* WHAT YOU WILL DO: All records after this line are to be returned verbatim.

(Stored data)
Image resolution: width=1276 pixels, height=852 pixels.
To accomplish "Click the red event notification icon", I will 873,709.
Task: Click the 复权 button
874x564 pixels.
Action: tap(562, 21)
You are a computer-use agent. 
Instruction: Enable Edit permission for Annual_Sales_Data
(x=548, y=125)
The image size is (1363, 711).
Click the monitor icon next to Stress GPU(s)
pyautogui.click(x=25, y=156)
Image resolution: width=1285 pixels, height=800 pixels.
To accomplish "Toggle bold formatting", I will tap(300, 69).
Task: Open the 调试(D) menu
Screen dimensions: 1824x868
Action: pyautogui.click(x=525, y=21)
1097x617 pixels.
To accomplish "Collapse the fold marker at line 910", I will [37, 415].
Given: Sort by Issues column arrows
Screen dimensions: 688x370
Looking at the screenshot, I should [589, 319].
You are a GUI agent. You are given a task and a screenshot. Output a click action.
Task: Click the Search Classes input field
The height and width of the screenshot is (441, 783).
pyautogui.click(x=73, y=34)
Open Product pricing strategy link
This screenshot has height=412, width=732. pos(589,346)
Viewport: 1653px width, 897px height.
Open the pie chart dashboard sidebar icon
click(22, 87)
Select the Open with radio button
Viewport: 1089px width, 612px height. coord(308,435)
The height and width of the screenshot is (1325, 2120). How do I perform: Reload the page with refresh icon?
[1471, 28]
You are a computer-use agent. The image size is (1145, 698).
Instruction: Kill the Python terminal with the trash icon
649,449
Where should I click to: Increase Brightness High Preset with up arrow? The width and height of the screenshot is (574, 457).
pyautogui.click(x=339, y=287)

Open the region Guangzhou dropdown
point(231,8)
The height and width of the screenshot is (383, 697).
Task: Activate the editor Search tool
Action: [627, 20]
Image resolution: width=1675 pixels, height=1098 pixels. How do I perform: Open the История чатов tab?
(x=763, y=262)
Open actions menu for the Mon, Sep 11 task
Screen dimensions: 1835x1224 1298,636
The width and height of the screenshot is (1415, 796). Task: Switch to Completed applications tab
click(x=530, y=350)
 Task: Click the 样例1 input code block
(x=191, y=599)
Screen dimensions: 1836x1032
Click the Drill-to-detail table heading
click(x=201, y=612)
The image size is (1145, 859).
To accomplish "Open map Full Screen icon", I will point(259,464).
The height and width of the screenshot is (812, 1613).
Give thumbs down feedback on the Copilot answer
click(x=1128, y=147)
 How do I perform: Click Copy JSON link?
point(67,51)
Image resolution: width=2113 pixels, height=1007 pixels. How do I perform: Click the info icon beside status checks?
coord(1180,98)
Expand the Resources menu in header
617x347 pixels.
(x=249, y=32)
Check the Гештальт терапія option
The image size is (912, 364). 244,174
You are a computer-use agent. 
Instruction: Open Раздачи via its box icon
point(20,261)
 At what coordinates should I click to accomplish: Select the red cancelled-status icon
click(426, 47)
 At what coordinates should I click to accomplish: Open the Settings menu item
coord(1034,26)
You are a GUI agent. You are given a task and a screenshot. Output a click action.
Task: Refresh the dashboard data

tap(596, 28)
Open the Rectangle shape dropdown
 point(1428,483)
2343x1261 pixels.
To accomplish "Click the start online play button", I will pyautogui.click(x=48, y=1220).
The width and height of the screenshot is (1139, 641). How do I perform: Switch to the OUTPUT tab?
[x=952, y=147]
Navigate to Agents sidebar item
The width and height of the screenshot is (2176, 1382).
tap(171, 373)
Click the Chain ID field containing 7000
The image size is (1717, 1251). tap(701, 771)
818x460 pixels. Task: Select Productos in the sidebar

* TASK RESPONSE:
Image resolution: width=1276 pixels, height=852 pixels.
To accomplish "Click the red event notification icon", I will 873,709.
Task: Click the 复权 button
874x564 pixels.
Action: tap(562, 21)
You are a computer-use agent. 
Instruction: Enable Edit permission for Annual_Sales_Data
(x=548, y=125)
The image size is (1363, 711).
Click the monitor icon next to Stress GPU(s)
pyautogui.click(x=25, y=156)
Image resolution: width=1285 pixels, height=800 pixels.
To accomplish "Toggle bold formatting", I will tap(300, 69).
Task: Open the 调试(D) menu
Screen dimensions: 1824x868
Action: pyautogui.click(x=525, y=21)
1097x617 pixels.
To accomplish "Collapse the fold marker at line 910", I will [37, 415].
Given: Sort by Issues column arrows
Screen dimensions: 688x370
Looking at the screenshot, I should [589, 319].
You are a GUI agent. You are given a task and a screenshot. Output a click action.
Task: Click the Search Classes input field
The height and width of the screenshot is (441, 783).
pyautogui.click(x=73, y=34)
Open Product pricing strategy link
This screenshot has height=412, width=732. pos(589,346)
Viewport: 1653px width, 897px height.
Open the pie chart dashboard sidebar icon
click(22, 87)
Select the Open with radio button
Viewport: 1089px width, 612px height. coord(308,435)
The height and width of the screenshot is (1325, 2120). How do I perform: Reload the page with refresh icon?
[1471, 28]
You are a computer-use agent. The image size is (1145, 698).
Instruction: Kill the Python terminal with the trash icon
649,449
Where should I click to: Increase Brightness High Preset with up arrow? The width and height of the screenshot is (574, 457).
pyautogui.click(x=339, y=287)

Open the region Guangzhou dropdown
point(231,8)
The height and width of the screenshot is (383, 697).
Task: Activate the editor Search tool
Action: [627, 20]
Image resolution: width=1675 pixels, height=1098 pixels. How do I perform: Open the История чатов tab?
(x=763, y=262)
Open actions menu for the Mon, Sep 11 task
Screen dimensions: 1835x1224 1298,636
The width and height of the screenshot is (1415, 796). Task: Switch to Completed applications tab
click(x=530, y=350)
 Task: Click the 样例1 input code block
(x=191, y=599)
Screen dimensions: 1836x1032
Click the Drill-to-detail table heading
click(x=201, y=612)
The image size is (1145, 859).
To accomplish "Open map Full Screen icon", I will point(259,464).
The height and width of the screenshot is (812, 1613).
Give thumbs down feedback on the Copilot answer
click(x=1128, y=147)
 How do I perform: Click Copy JSON link?
point(67,51)
Image resolution: width=2113 pixels, height=1007 pixels. How do I perform: Click the info icon beside status checks?
coord(1180,98)
Expand the Resources menu in header
617x347 pixels.
(x=249, y=32)
Check the Гештальт терапія option
The image size is (912, 364). 244,174
You are a computer-use agent. 
Instruction: Open Раздачи via its box icon
point(20,261)
 At what coordinates should I click to accomplish: Select the red cancelled-status icon
click(426, 47)
 At what coordinates should I click to accomplish: Open the Settings menu item
coord(1034,26)
You are a GUI agent. You are given a task and a screenshot. Output a click action.
Task: Refresh the dashboard data

tap(596, 28)
Open the Rectangle shape dropdown
 point(1428,483)
2343x1261 pixels.
To accomplish "Click the start online play button", I will pyautogui.click(x=48, y=1220).
The width and height of the screenshot is (1139, 641). How do I perform: Switch to the OUTPUT tab?
[x=952, y=147]
Navigate to Agents sidebar item
The width and height of the screenshot is (2176, 1382).
tap(171, 373)
Click the Chain ID field containing 7000
The image size is (1717, 1251). tap(701, 771)
818x460 pixels. Task: Select Productos in the sidebar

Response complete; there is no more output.